What are 3 things that have most surprised you about great founders who build great companies?
- Some of the best founders have a-typical paths to becoming entrepreneurs. Founders come in all shapes, sizes and guises and there is no ‘cookie cutter’ template
- The best founders don’t know all the answers, but more importantly are honest about what they don’t know
- All founders are extremely brave but great founders particularly so as they constantly have to take to continually innovate and build great companies.
Women in Tech
What tips would you share with female founders looking to raise finance?
- It is often difficult to know just how many organisations exist that can help and support you, whether you are raising money or just trying to meet other women in tech, for example: Girls Who Code, Code First Girls, NCWIT in the US, Astia, Angel Academe, Addidi Business Angels
- Ask people for help and introductions. The advice that you get from individuals that have been there and done it before is invaluable.
- Be assertive and confident even if you don’t feel it.
- Always have an ask at the end of every pitch or chat. Even if it isn’t money, chances are the person you are talking to can help you with something.
So many of the brightest graduates continue to go and work for a big bank or consultancy. What would you say to them to cut through that rhetoric and consider joining a startup or VC?
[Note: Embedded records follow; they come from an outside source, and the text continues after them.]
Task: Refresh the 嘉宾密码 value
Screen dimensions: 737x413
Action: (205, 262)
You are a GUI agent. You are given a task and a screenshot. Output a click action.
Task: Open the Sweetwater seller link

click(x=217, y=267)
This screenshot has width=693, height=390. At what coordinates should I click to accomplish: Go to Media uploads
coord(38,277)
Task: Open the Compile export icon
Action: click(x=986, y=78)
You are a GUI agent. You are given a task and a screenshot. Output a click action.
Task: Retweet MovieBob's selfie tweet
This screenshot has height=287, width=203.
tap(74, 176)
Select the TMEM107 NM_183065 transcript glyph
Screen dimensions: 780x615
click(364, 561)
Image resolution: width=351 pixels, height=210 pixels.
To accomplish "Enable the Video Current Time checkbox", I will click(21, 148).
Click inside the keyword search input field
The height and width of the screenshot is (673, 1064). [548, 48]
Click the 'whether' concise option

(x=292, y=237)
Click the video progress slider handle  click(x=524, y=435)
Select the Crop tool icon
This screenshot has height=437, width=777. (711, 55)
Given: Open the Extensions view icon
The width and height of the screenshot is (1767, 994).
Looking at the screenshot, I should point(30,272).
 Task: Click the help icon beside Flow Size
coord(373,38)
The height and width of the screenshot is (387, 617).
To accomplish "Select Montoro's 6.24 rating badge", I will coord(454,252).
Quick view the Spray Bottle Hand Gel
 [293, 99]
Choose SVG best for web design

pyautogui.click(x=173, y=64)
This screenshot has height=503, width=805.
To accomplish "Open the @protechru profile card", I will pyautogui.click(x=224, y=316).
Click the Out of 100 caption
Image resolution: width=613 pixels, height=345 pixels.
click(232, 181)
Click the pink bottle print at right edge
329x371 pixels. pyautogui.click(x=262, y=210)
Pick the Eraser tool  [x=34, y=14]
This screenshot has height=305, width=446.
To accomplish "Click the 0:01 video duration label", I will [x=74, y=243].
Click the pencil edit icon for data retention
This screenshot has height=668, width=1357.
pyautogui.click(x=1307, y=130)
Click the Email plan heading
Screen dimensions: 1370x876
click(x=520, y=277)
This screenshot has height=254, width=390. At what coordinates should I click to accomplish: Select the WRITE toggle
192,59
I definitely look back at my time and wonder whether I should have been more confident in taking a bigger risk when I graduated. Especially when I had the opportunity to apply to the first round of Entrepreneur First. I went for the safer route and it might have been a missed opportunity. It does surprise me that startups/VC/tech generally has not percolated students more from what I have experienced at careers fairs. It is still a misconception that you have to know five coding languages to work in tech, when in fact there are so many roles in technology companies which are non-technical. I also think it would help for parents to encourage their children to take more risk with their careers (within reason of course)!
What support networks do you value?
Aside from my close family and friends I do have a lot of friends in the startup world who are really good at giving advice. The VC network are also very open and collaborative – much more so than I have found in other industries. Last but not least, myself and two others have just launched Diversity.vc which is building up that network for people with a slightly unusual profile, so I hope that will become increasingly beneficial for others too.
What is your opinion on the women in tech conversation? How can we do better to attract and retain more women?
- Support networks – we need to get more of these set up and functioning. I hope that Diversity.VC will become one of these for the VC community.
- Transparency – currently there is not a huge amount of sharing as to what type of jobs there are available, how others perceive you when recruiting and what is the route upwards to enable people to visualise the next step. I believe if we talk more we will all help each other progress.
- Tackling unconscious biases – be aware of the gender pay gap in tech and the gender gap in tech and take a test to evaluate whether you or your hiring managers are unconsciously biased against female applicators. You can take a simple test here. You might be surprised by the results.